REQUIRED TASK: Reproduce the lines below word for word, leaving out the pictures.

DATA SUPPLIED:
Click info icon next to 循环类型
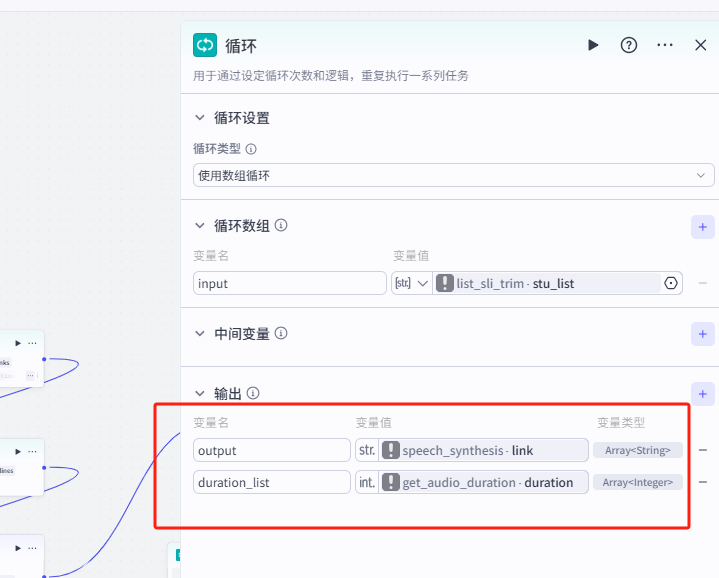719x578 pixels. coord(251,149)
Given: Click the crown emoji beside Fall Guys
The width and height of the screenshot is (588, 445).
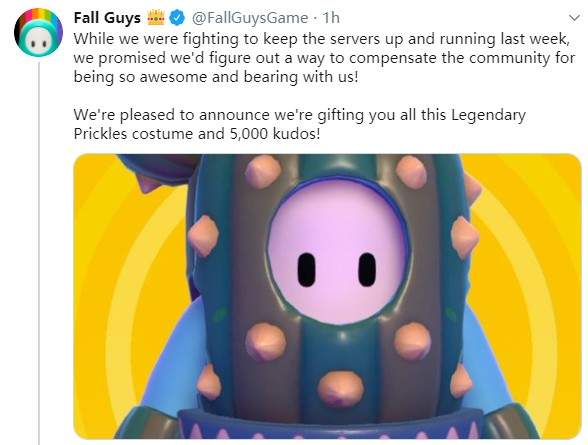Looking at the screenshot, I should 156,18.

RESULT:
Click info icon next to 循环类型
719x578 pixels. coord(251,149)
Given: Click the crown emoji beside Fall Guys
The width and height of the screenshot is (588, 445).
Looking at the screenshot, I should 156,18.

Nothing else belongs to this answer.